Among the Welsh fans represented in the bar were Newport County supporters Matt Southall, ‘Speedy’ — who shares his name with late Welsh legend Gary Speed — and Mark Davis, whose nickname ‘Sparky’ gives more than a hint as to which commanding forward he was named after.
“It’s been fantastic, couldn’t be better,” said Matt. “Staying on the beach in Arcachon, we went to the game on Saturday and heading on to Toulouse on Monday. Best football trip I’ve ever had.”
Speedy said they’ve had a great time with the Irish fans who have arrived in the past few days.
“It’s been absolutely brilliant. Everyone is happy, friendly, just enjoying the football, it’s been fantastic. A real party,” he said.
Mark shared a train down with some Irish from La Rochelle.
“All the Irish fans and all the Welsh fans were getting on great, it’s been fantastic,” he said.
Mark said that he missed Gareth Bale’s opening strike because he was on his phone, but said that he knew by the reaction of the Irish in the bar that something special had happened.

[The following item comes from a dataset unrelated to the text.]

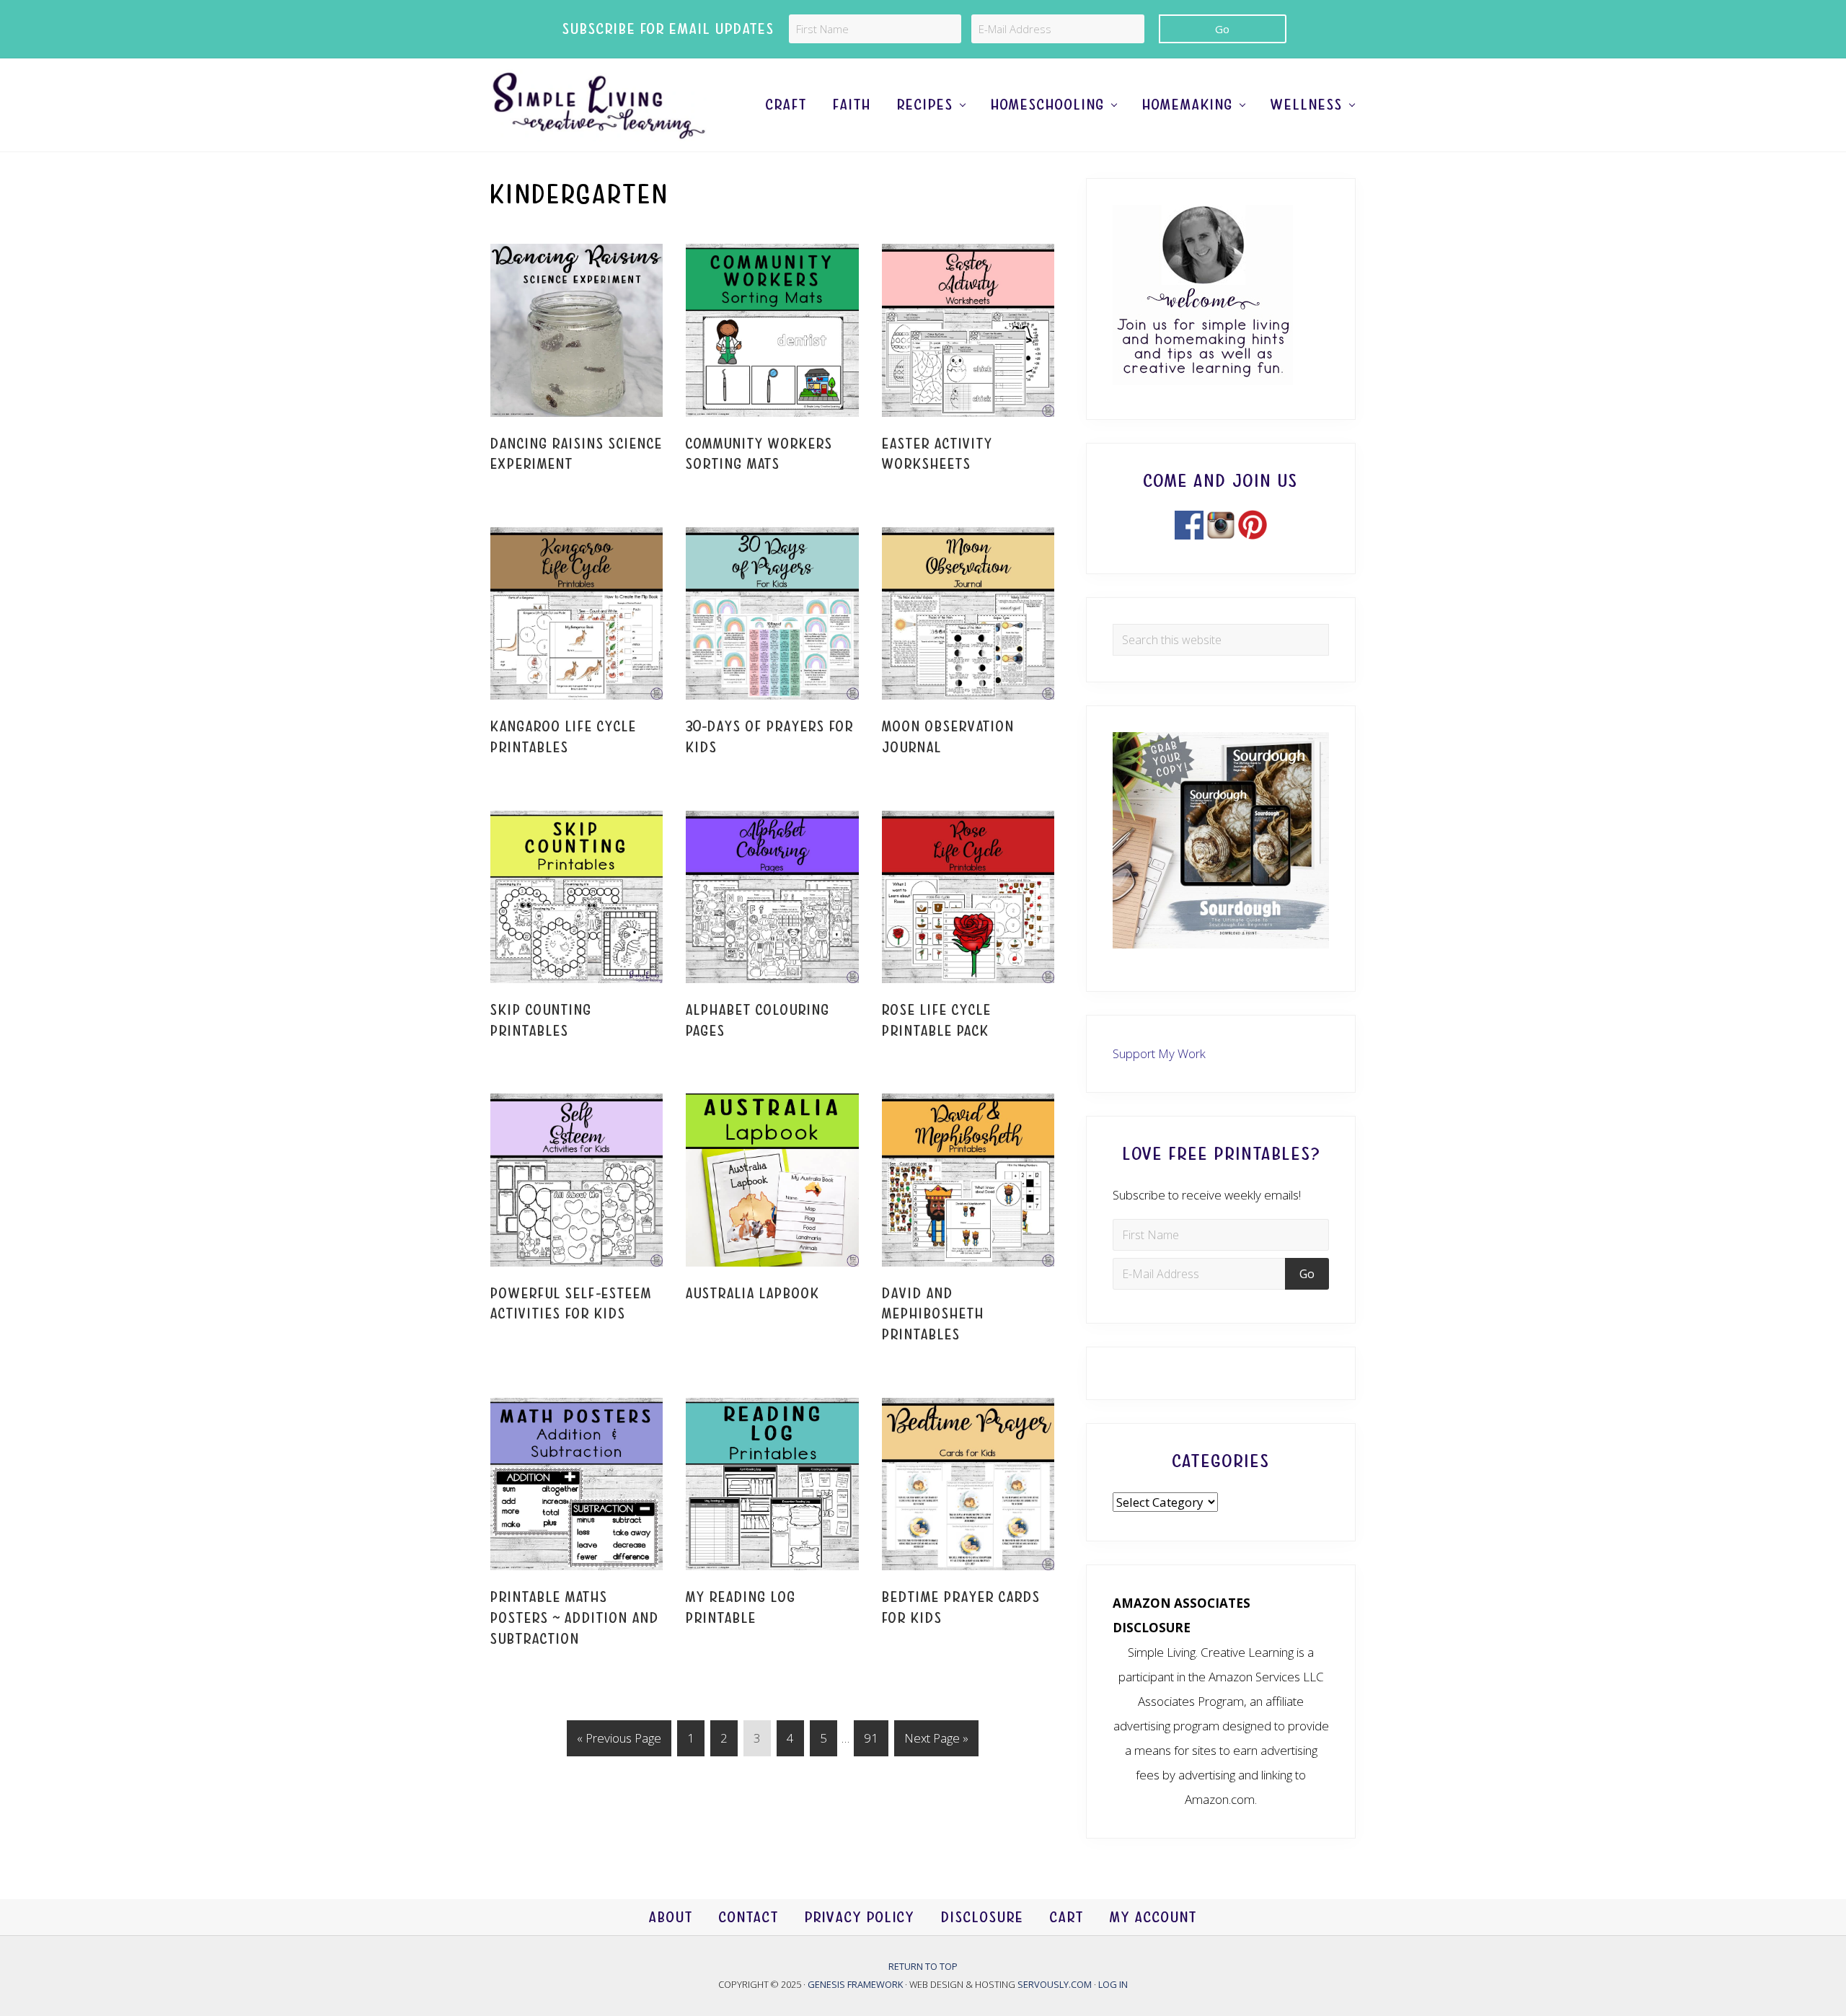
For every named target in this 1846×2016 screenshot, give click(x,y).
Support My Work (1159, 1053)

“I just saw loads of cheering through the window,” he said.
Despite the long-standing rivalry, Matt had some sympathy for the few English fans in the square.
“There are only four England fans here. We knew what would happen if we got a goal,” he said of the celebrations that greeted Bale’s free-kick.
The handful of English fans were understandably quiet amid a gathering of Irish, Welsh, and Belgians, but they erupted with joy following Daniel Sturridge’s late winner.
And those same English fans took with good humour the response they received to their celebrations, as “You only sing when you’re winning” rang around the pedestrian square outside the bar.
With the formalities of the football out of the way, supporters from all four countries mingled and swapped stories and chants in Arcachon’s Place des Marquises long into the night.